» Задание 1: Перепиши слово в слово кусок текста о Полине Виардо: от «Но в Полине» до «заменял ей отца.» включительно.
» Задание 2: На сколько лет, согласно тексту о Полине Виардо, Ари Шеффер был старше мужа Полины?

» Текст страницы:
- - - -
Примечательное описание Рашели оставил наш Александр Иванович Герцен: “Она нехороша собой, невысока ростом, худа, истомлена; но куда ей рост, на что ей красота, с этими чертами резкими, выразительными, проникнутыми страстью? Игра ее удивительна; пока она на сцене, что бы ни делалось, вы не сможете оторваться от нее; это слабое, хрупкое существо подавляет вас; я не мог бы уважать человека, который не находился бы под ее влиянием во время представления… А голос — удивительный голос! — он умеет приголубить ребенка, шептать слова любви и душить врага; голос, который походит на воркование горлицы и на крик уязвленной львицы”11.
Генри Джеймс отмечал в письме к американским родственникам, что Полина Виардо некрасива, что в понимании французов означает “очень красива”… Об особой красоте француженок писал Герцен: “Да какая же это исключительно французская красота? Она чрезвычайно легко уловима: она состоит в необыкновенно грациозном сочетании выразительности, легкости, ума, чувства, жизни, раскрытости, которое для меня увлекательнее одной пластической красоты, всепоглощающего изящества породы, античных форм итальянок и вообще красавиц”12.
Схожим образом пишет о своей “танцовщице” влюбленный в нее Алексей Петрович, близкий автору герой Тургенева: “В ней было много жизни, то есть много крови, той южной, славной крови, в которую тамошнее солнце, должно быть, заронило часть своих лучей”13.
Но в Полине было еще что-то, кроме “легкости, ума, чувства и жизни”. В ней бесспорно жило нечто колдовское, действующее на многих мужчин из ее окружения. Известны слова друга Луи Виардо художника Ари Шеффера в ответ на вопрос приятеля, что он может сказать о мадемуазель Гарсиа: “Ужасно некрасива. Но если я увижу ее вновь, я в нее безумно влюблюсь”14. Ари Шеффер был старше мужа Полины на пять с половиной лет, и с ним случилось именно то, что он предвидел: он полюбил жену своего друга; до конца жизни он был ее верным, заботливым рыцарем и конфидентом. Полина видела в нем друга, он заменял ей отца.
В эпиграфе к этой главе взяты строчки из романа Жорж Санд “Консуэло”. Писательница работала над романом под впечатлением от встречи с Полиной Гарсиа в годы, предшествовавшие ее замужеству. Удивляет, сколь многое сумела угадать в своей героине мудрая и страстная Жорж, знаток женских сердец. Однако угадала она не все, и, хотя Полина любила впоследствии указывать на Консуэло как на свое отражение, портрет не был полностью идентичен оригиналу, о чем я еще напишу. Но что-то было ею предсказано удивительно верно.
- - - -
Расположение элементов на экране:

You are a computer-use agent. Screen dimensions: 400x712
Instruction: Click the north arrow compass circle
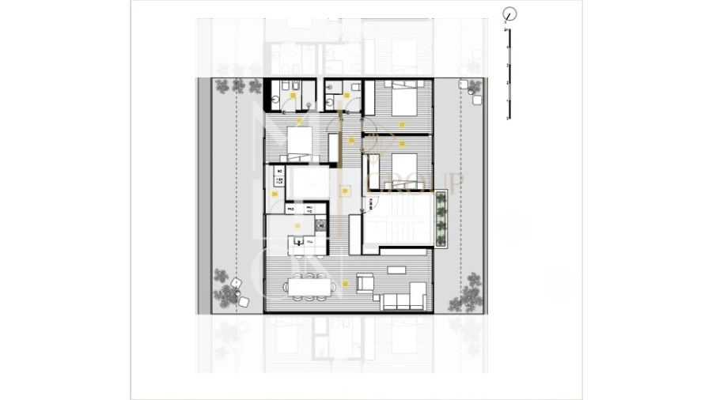(x=510, y=13)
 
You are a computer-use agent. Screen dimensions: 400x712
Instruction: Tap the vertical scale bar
(x=509, y=74)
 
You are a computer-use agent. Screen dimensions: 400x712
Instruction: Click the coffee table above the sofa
(x=398, y=274)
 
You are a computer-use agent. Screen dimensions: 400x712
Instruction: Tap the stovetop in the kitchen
(x=321, y=225)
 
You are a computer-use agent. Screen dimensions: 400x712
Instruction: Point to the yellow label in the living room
(x=345, y=282)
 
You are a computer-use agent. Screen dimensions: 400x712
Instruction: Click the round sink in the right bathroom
(x=328, y=100)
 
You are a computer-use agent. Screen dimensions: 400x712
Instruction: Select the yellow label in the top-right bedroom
(x=402, y=124)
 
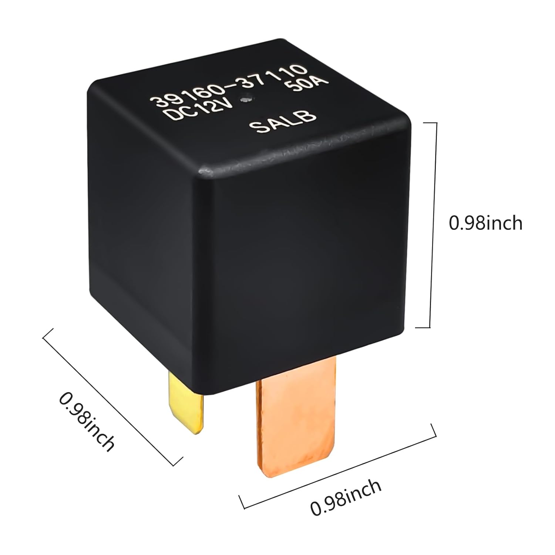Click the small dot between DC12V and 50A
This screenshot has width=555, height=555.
click(244, 99)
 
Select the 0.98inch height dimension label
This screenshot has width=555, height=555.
click(485, 223)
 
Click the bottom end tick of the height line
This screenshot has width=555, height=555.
click(426, 327)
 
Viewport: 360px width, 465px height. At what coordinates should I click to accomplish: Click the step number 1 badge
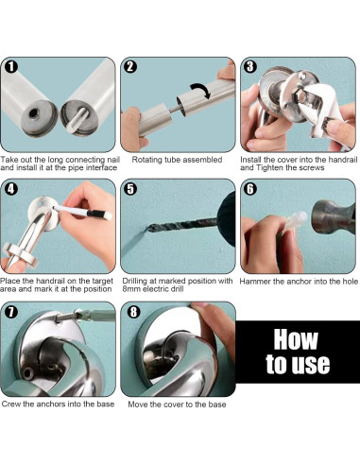11,67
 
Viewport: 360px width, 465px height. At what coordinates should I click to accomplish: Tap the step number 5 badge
130,189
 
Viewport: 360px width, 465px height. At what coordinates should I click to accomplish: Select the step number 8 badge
133,312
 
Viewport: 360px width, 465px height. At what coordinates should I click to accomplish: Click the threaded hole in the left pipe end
33,113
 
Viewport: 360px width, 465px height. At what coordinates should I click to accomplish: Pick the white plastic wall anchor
294,223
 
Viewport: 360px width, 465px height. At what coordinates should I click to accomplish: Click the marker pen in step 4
83,212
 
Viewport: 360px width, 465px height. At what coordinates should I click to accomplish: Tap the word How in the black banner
296,339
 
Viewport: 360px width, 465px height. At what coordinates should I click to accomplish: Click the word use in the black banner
311,364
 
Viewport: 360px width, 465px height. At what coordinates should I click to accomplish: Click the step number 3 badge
250,67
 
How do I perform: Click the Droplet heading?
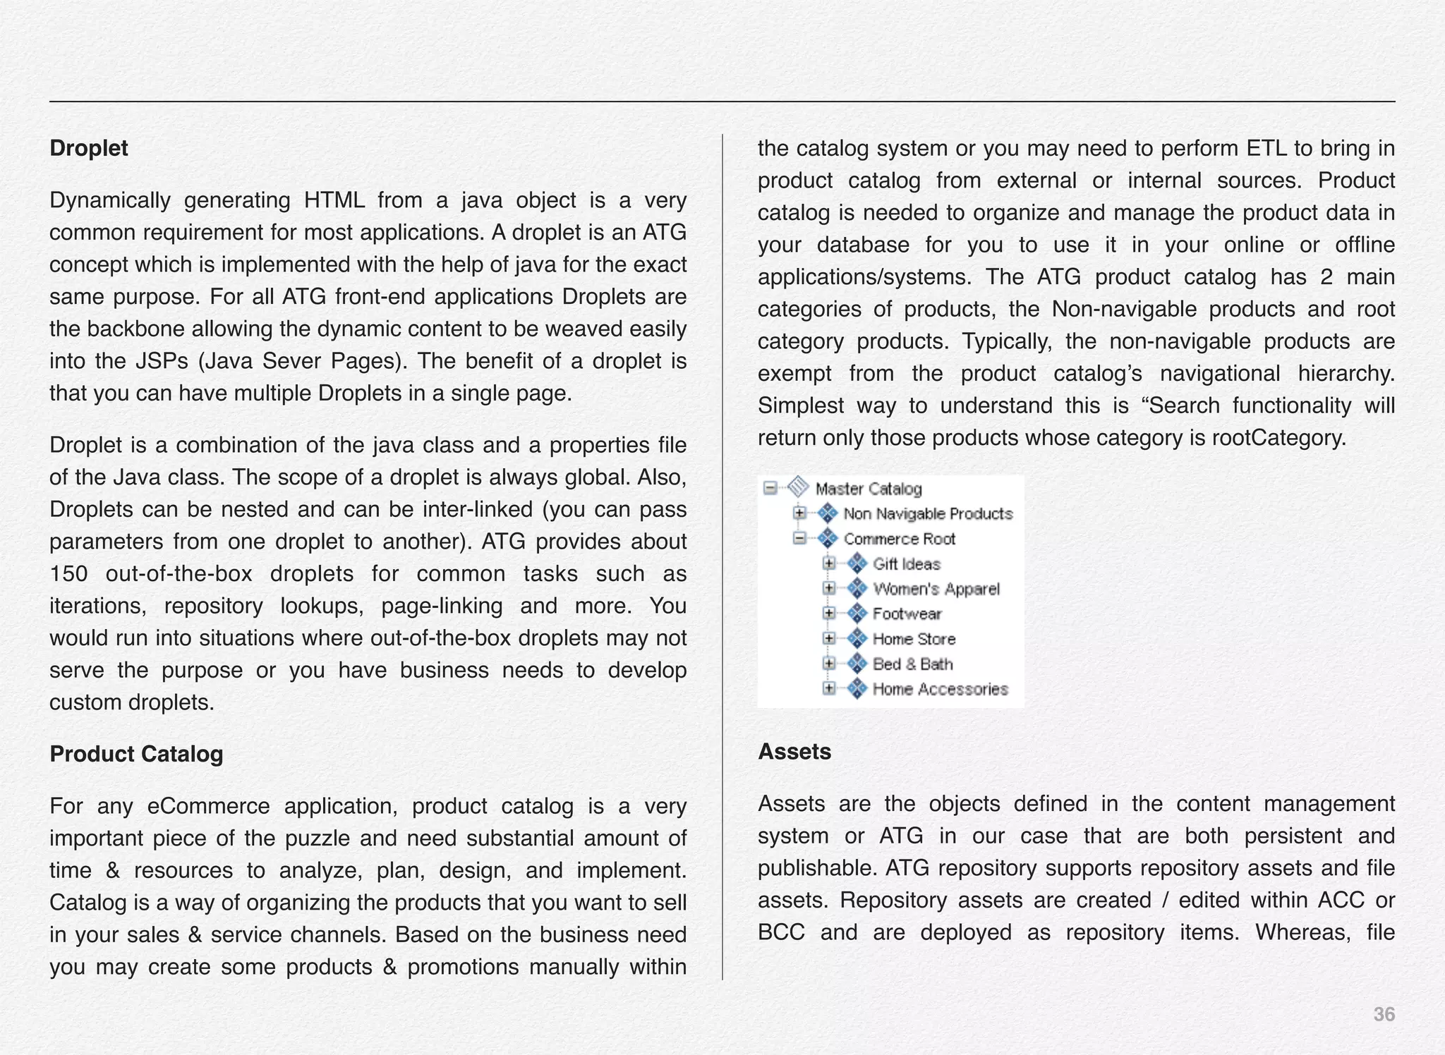pyautogui.click(x=89, y=149)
- - - -
» Полный ответ 1:
Но в Полине было еще что-то, кроме “легкости, ума, чувства и жизни”. В ней бесспорно жило нечто колдовское, действующее на многих мужчин из ее окружения. Известны слова друга Луи Виардо художника Ари Шеффера в ответ на вопрос приятеля, что он может сказать о мадемуазель Гарсиа: “Ужасно некрасива. Но если я увижу ее вновь, я в нее безумно влюблюсь”14. Ари Шеффер был старше мужа Полины на пять с половиной лет, и с ним случилось именно то, что он предвидел: он полюбил жену своего друга; до конца жизни он был ее верным, заботливым рыцарем и конфидентом. Полина видела в нем друга, он заменял ей отца.

» Полный ответ 2: На пять с половиной лет.